ACTIVITY:
From the line with "You are a GUI" through the line with "Start Here (288, 43)", repeat the entries verbatim, both end lines included, and add nothing.

GIVEN INFORMATION:

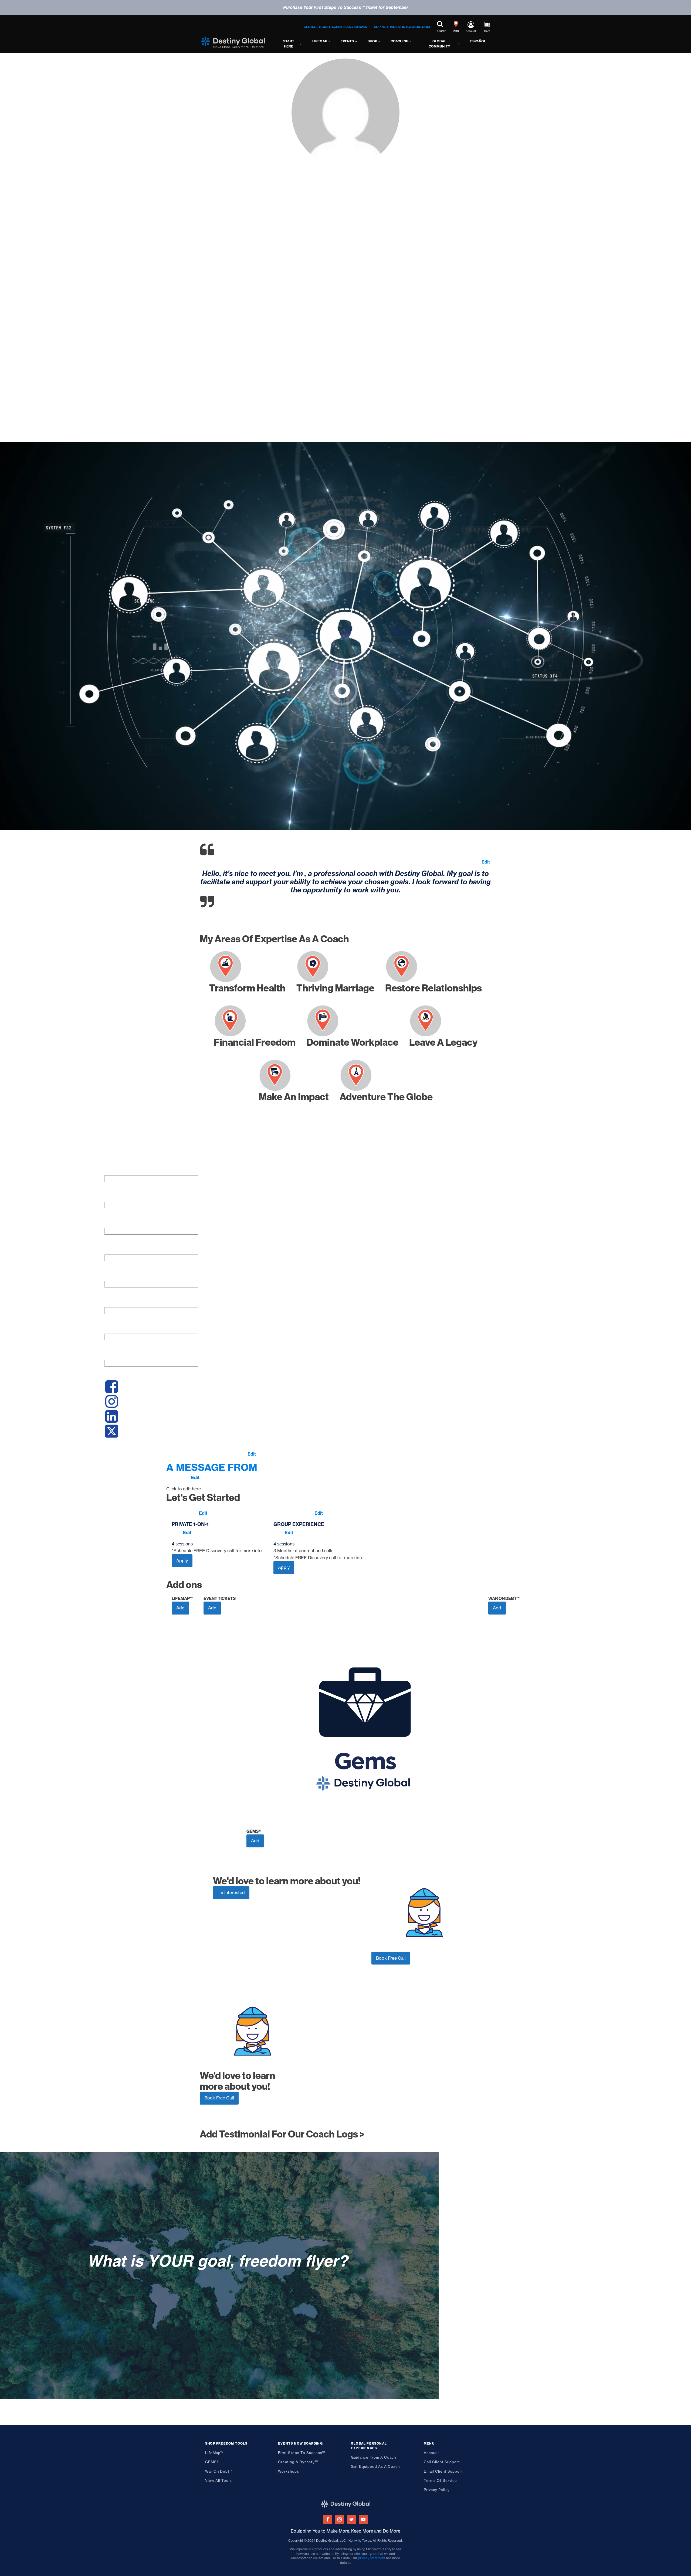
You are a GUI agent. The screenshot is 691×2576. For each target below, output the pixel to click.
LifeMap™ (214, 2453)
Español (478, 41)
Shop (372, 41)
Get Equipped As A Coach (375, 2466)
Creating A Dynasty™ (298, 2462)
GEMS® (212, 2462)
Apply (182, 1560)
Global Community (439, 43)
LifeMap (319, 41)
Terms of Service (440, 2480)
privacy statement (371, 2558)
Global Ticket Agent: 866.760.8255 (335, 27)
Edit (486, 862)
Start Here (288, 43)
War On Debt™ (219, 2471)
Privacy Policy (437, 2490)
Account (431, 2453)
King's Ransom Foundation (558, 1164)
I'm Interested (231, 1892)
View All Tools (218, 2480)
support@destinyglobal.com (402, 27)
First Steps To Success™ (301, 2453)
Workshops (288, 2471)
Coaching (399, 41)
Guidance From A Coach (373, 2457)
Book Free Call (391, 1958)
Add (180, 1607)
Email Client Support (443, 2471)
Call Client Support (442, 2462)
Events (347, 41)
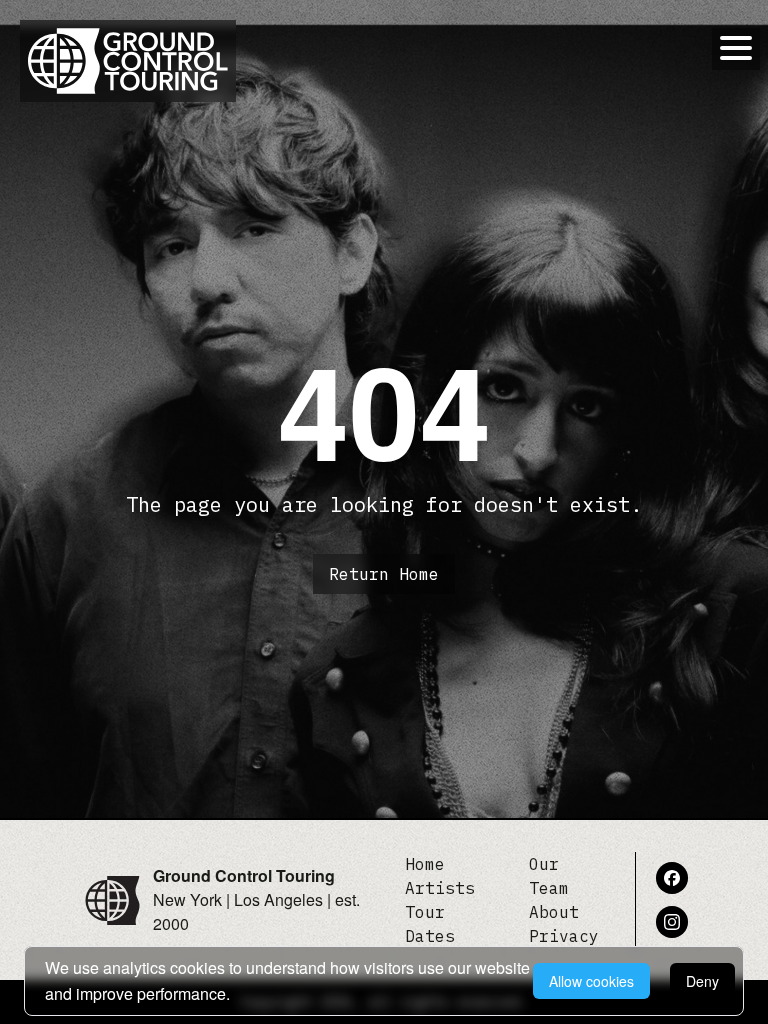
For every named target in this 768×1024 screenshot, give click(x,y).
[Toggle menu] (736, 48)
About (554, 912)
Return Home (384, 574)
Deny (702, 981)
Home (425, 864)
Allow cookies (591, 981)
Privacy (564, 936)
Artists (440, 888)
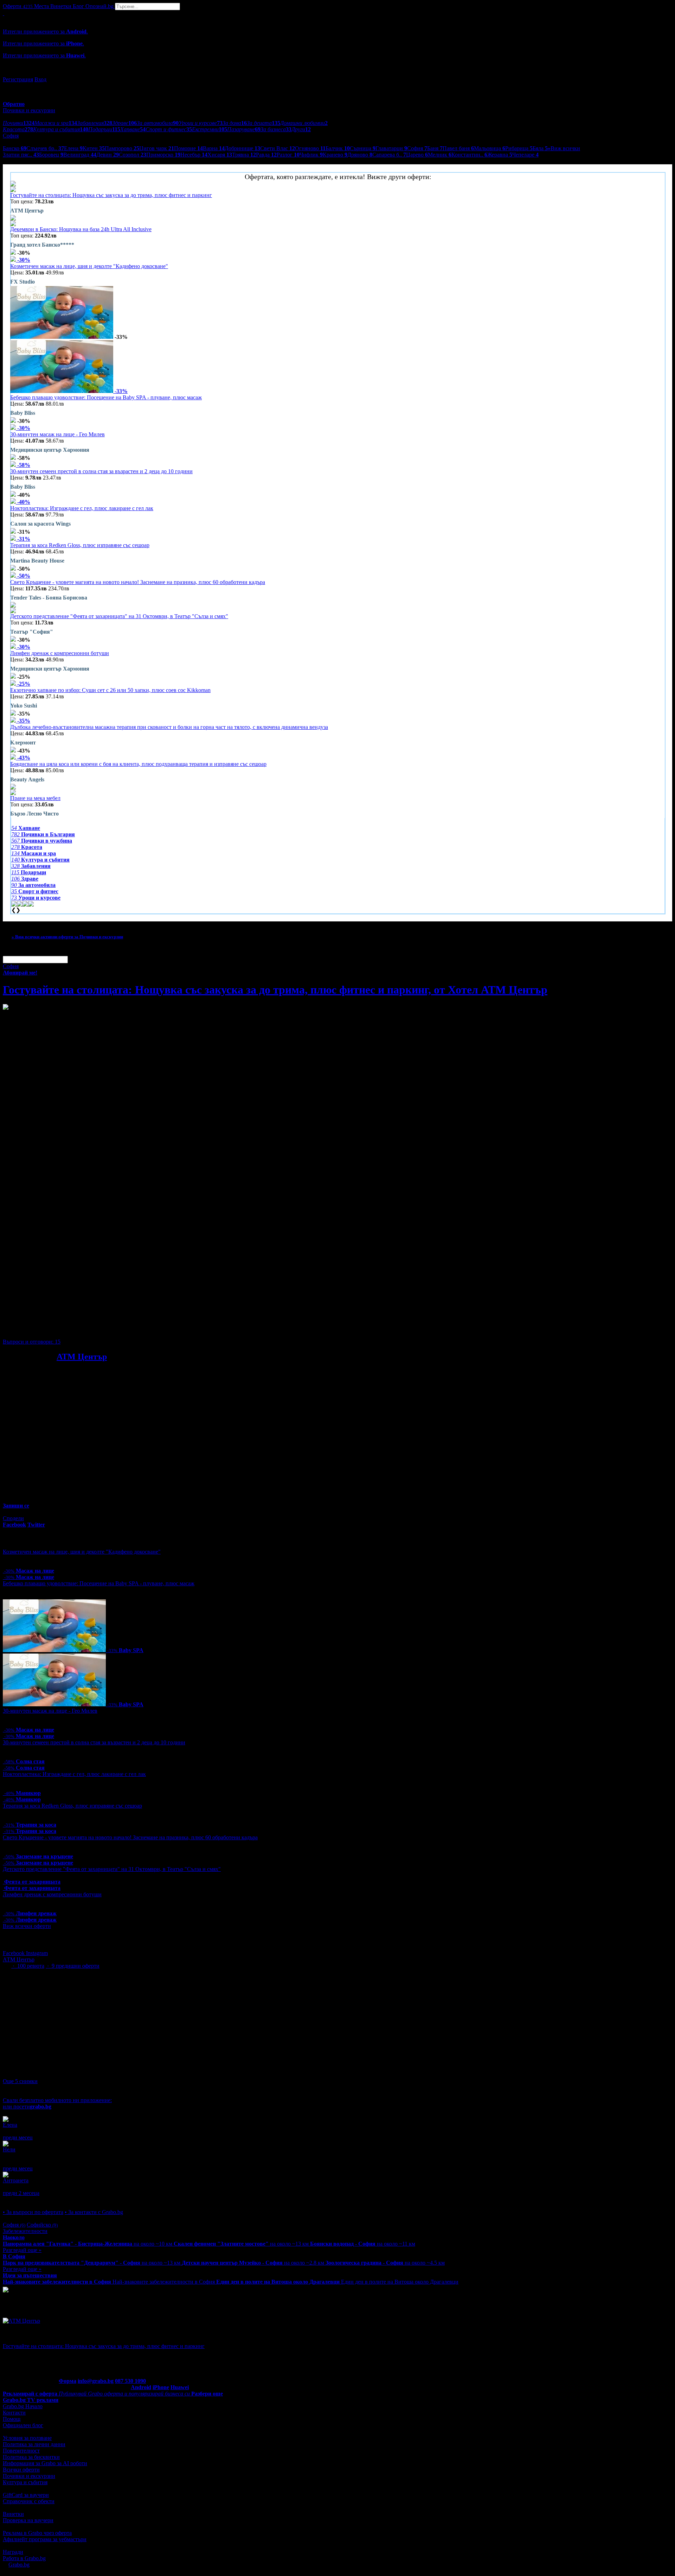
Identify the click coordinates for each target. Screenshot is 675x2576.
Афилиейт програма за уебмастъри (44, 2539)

---

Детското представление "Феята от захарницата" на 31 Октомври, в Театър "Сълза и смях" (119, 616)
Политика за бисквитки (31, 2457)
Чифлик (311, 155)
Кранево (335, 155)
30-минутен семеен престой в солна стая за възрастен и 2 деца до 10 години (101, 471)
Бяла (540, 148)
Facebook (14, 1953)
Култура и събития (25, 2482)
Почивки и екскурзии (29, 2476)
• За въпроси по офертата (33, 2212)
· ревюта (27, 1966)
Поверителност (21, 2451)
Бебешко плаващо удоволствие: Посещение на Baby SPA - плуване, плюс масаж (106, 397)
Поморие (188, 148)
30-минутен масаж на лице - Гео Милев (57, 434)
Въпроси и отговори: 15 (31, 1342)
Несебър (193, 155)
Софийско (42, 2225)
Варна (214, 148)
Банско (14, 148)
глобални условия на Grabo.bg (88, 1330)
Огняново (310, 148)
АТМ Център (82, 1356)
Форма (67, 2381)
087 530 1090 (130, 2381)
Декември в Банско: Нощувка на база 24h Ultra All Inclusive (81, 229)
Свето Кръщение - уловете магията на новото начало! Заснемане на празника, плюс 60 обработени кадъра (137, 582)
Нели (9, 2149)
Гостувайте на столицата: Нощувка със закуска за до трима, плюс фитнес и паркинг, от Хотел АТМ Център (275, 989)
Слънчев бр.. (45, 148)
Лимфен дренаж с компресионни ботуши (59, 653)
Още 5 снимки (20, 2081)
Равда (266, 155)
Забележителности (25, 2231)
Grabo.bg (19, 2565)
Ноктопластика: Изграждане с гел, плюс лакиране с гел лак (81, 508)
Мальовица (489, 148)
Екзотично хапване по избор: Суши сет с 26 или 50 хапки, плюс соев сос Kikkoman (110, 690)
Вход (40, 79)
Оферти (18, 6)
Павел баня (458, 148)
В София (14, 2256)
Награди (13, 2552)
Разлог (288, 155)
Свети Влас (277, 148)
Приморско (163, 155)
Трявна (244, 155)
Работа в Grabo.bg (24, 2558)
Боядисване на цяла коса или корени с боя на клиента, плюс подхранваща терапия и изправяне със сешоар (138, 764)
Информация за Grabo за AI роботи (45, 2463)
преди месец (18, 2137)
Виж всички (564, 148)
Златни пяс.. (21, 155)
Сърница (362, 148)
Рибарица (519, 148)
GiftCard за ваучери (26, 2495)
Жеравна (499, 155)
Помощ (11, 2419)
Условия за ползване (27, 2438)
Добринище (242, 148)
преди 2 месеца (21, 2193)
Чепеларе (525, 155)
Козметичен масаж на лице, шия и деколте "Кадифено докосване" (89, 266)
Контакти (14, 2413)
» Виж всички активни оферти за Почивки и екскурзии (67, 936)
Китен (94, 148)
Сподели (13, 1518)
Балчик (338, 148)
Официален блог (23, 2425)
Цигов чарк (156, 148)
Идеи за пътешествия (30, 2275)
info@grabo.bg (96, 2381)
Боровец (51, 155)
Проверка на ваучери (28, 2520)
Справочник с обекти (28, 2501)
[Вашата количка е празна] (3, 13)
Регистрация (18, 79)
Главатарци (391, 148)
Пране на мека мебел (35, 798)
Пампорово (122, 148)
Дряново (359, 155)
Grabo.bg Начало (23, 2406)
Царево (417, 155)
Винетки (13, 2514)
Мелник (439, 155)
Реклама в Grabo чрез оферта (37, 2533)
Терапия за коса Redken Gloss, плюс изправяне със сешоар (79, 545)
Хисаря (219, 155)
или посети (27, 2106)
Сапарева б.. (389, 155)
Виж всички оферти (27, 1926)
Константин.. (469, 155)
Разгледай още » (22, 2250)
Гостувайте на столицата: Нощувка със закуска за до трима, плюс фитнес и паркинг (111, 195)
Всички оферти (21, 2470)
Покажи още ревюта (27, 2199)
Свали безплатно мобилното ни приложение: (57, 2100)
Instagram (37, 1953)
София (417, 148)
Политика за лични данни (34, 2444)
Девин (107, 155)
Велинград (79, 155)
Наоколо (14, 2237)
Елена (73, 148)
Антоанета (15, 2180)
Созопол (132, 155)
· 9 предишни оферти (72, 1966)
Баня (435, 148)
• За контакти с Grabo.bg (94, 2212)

---

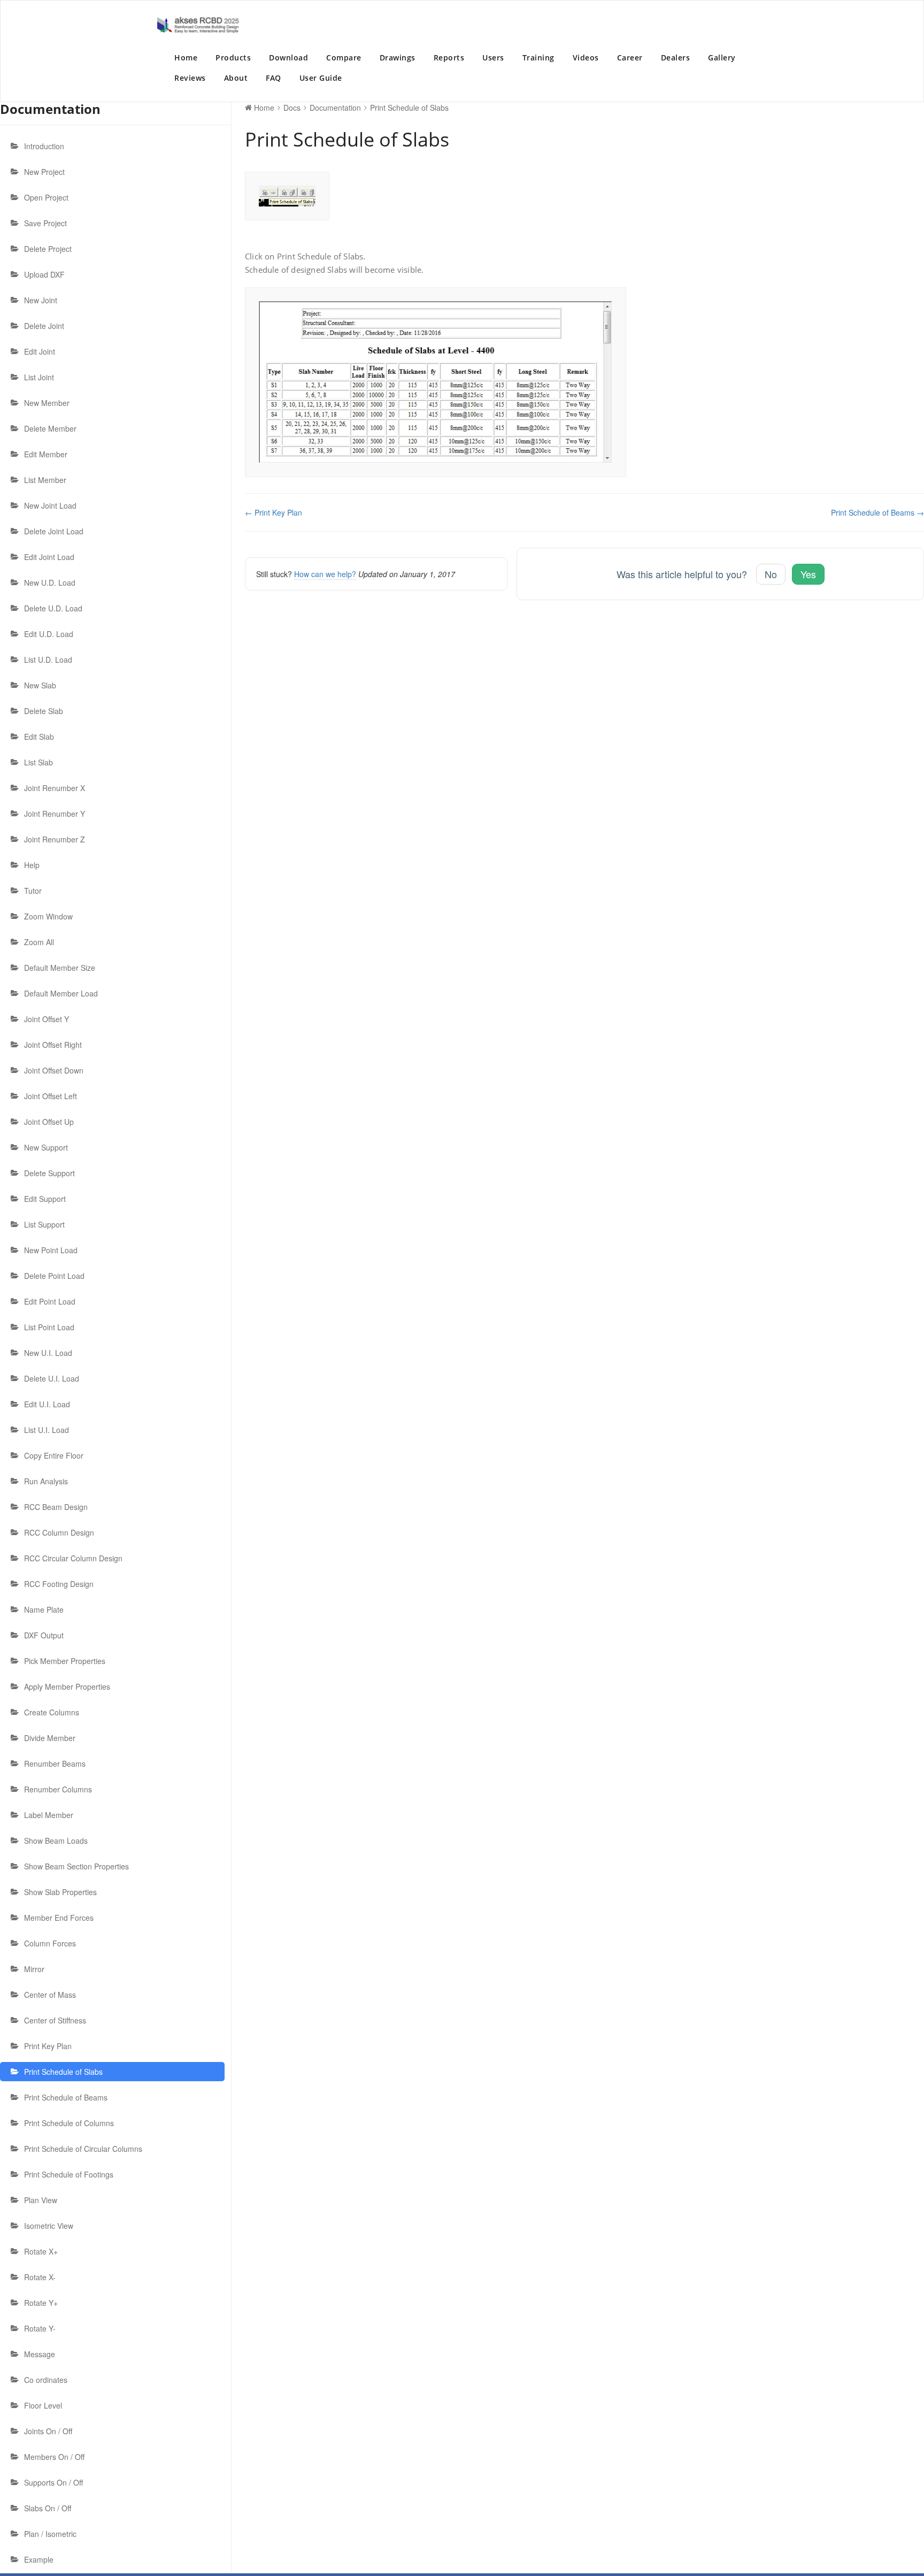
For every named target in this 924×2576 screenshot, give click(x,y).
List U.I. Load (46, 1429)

RESPONSE AREA:
You are a GUI agent. The screenshot is 691×2576. For each target below, output the pixel to click.
LifeMap™ (214, 2453)
Español (478, 41)
Shop (372, 41)
Get Equipped As A Coach (375, 2466)
Creating A Dynasty™ (298, 2462)
GEMS® (212, 2462)
Apply (182, 1560)
Global Community (439, 43)
LifeMap (319, 41)
Terms of Service (440, 2480)
privacy statement (371, 2558)
Global Ticket Agent: 866.760.8255 (335, 27)
Edit (486, 862)
Start Here (288, 43)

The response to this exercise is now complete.